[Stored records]
_ _ _ _

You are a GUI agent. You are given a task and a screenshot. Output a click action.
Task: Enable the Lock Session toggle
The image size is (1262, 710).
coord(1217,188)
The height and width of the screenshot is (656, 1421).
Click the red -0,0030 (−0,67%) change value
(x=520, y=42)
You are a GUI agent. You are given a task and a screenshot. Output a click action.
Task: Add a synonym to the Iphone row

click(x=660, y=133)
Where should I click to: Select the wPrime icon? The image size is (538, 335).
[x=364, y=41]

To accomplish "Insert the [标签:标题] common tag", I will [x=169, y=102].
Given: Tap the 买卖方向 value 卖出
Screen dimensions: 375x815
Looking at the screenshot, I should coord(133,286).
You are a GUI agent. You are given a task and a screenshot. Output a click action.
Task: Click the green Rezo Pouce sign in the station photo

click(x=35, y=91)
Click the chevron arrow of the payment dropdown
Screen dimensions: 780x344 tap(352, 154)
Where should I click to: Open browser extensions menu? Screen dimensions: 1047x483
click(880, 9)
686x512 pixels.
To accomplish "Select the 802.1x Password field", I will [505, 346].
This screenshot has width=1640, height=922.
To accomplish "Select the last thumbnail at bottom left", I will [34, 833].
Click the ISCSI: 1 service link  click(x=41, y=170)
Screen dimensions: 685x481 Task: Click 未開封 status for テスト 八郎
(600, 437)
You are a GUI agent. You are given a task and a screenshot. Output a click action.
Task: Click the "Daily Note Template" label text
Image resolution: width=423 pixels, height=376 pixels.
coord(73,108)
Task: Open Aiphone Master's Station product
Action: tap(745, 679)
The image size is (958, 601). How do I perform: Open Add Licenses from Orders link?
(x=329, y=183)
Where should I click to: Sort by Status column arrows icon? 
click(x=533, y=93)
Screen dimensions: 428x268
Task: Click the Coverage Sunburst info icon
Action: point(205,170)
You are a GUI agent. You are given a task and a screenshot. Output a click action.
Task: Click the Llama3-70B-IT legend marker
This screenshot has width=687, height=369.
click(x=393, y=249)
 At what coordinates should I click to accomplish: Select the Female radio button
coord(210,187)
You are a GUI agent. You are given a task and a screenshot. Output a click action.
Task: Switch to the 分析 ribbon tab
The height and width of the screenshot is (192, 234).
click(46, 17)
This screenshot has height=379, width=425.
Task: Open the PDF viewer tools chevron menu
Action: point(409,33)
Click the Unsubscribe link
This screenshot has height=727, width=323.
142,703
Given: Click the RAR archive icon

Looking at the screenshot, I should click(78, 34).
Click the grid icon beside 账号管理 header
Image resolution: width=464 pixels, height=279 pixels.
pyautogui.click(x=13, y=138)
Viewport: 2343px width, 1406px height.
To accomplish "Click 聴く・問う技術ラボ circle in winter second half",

_ _ _ _

Check each line of the data above for the word "will" and copy the ones where it is found.

### Task response:
To accomplish "Insert the [标签:标题] common tag", I will [x=169, y=102].
To accomplish "Select the 802.1x Password field", I will [505, 346].
To accomplish "Select the last thumbnail at bottom left", I will [34, 833].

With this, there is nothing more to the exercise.